Association of Asian Constitutional Courts and Equivalent Institutions
- Abbreviation: AACC
- Formation: July 12, 2010; 15 years ago (official establishment)
- Founded at: Jakarta, Indonesia
- Headquarters: Jakarta, Indonesia (Secretariat for Planning and Coordination) Seoul, Republic of Korea (Secretariat for Research and Development) Ankara, Turkey (Center for Training and Human Resources Development)
- Region served: Asia
- President: CHINBAT Namjil
- Website: aacc-asia.org

= Association of Asian Constitutional Courts and Equivalent Institutions =

International organization of Asian courts

The Association of Asian Constitutional Courts and Equivalent Institutions (AACC) is an association of the constitutional courts and other equivalent institutions in region of Asia, to promote independence and cooperation of constitutional justice in Asian region.
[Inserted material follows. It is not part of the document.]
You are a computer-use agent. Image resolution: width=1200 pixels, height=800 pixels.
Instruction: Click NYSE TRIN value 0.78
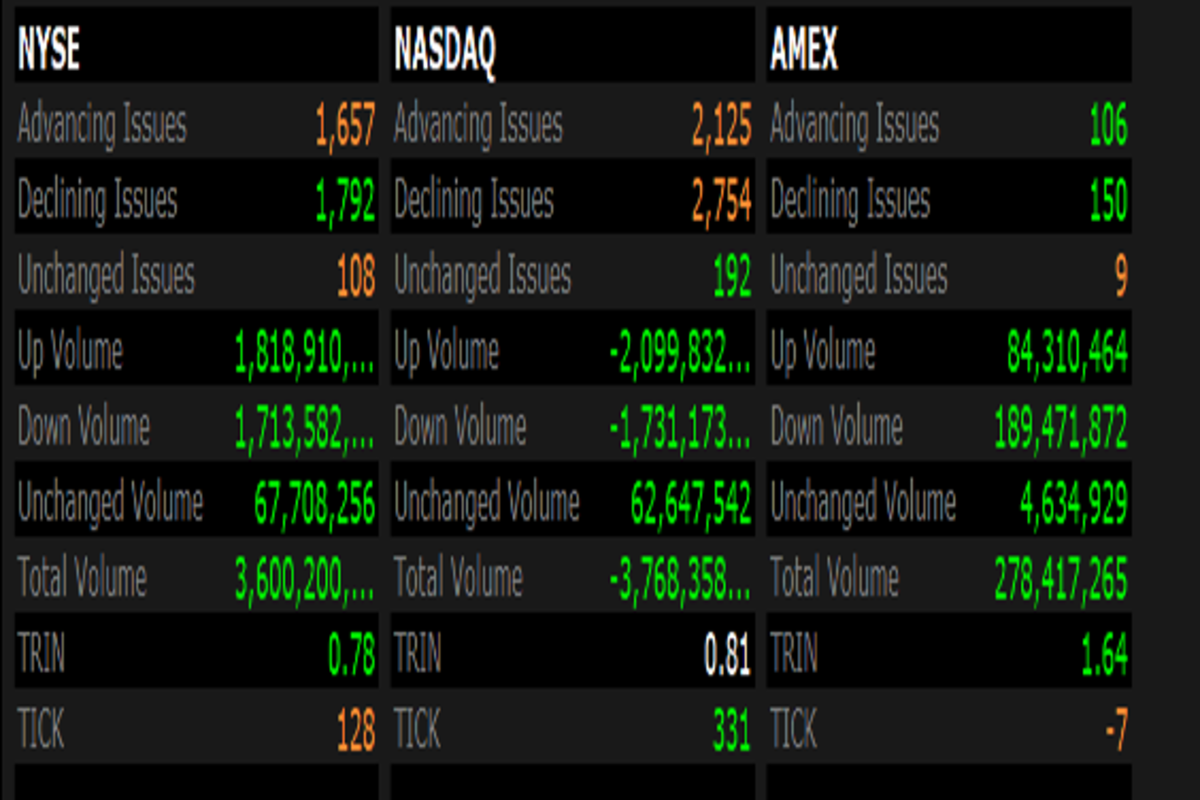pos(352,656)
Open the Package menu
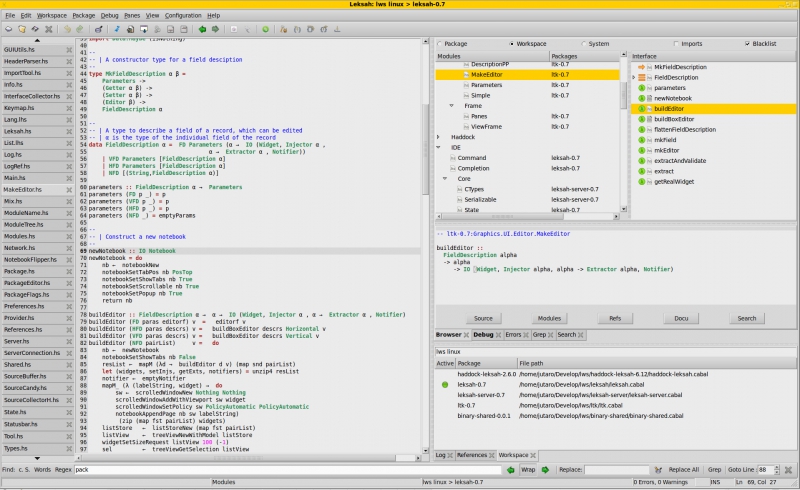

The Association is a cooperation group of the Venice Commission for constitutional justice in the Asian region.

== History ==
Idea of establishing association between constitutional courts or any other equivalent institutions in Asian region was first created in year 2005 during 3rd Conference of Asian Constitutional Court Judges in Mongolia. From then, it took 5 years of consecutive preparatory meetings in Constitutional Court of Korea to officially establish organization of the Association in year 2010. AACC's role has greatly expanded since reform of its organization in 2016, which led to establishment of permanent secretariats and training centers around the globe.

== Organization ==
Organization of the AACC is designed under Statute of AACC.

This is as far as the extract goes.